WHAT THIS TASK INVOLVES: Transcribe the entries that follow, every word as written, and drop the pictures.
____________
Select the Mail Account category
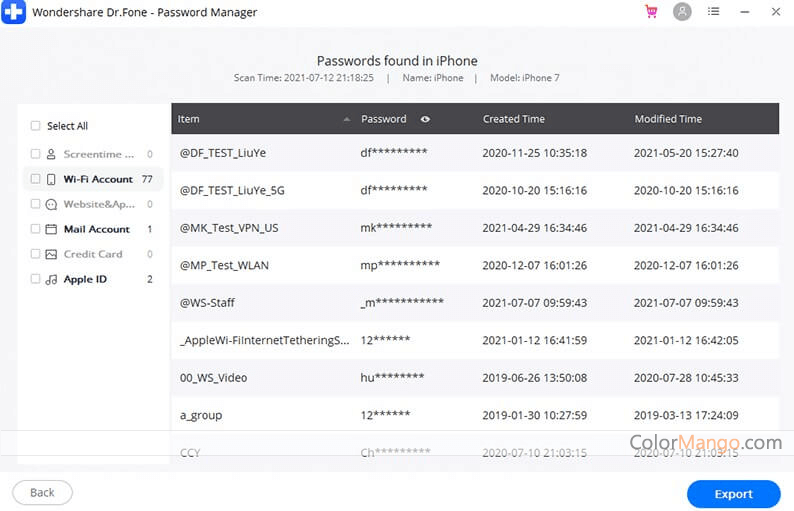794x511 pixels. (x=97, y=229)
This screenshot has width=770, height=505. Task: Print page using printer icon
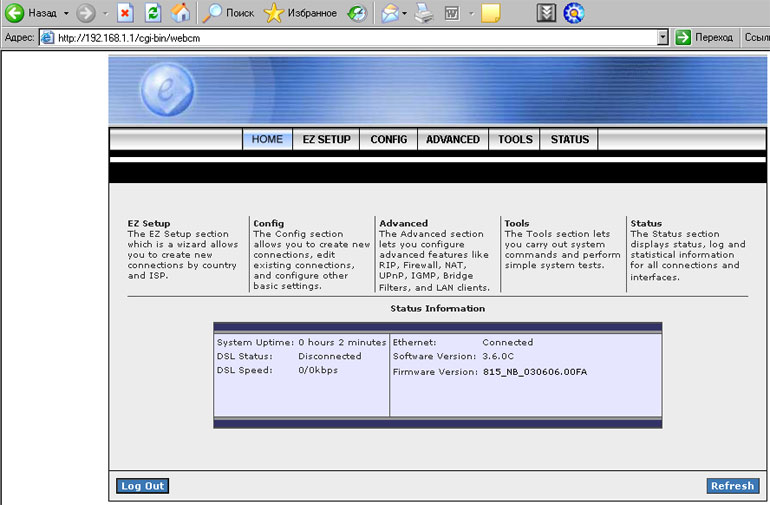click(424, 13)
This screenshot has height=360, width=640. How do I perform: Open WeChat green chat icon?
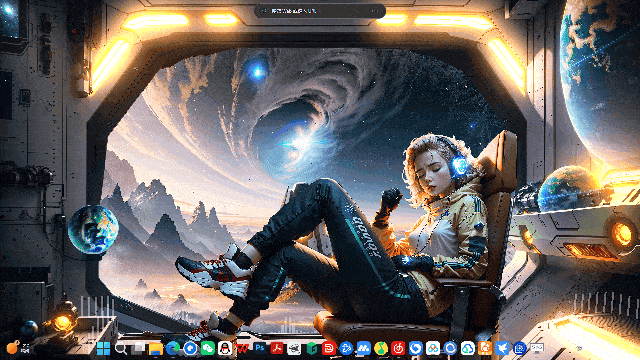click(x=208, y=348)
____________
EXERCISE RESPONSE:
Select the Mail Account category
794x511 pixels. (x=97, y=229)
This screenshot has width=770, height=505. Task: Print page using printer icon
click(424, 13)
This screenshot has height=360, width=640. How do I perform: Open WeChat green chat icon?
click(x=208, y=348)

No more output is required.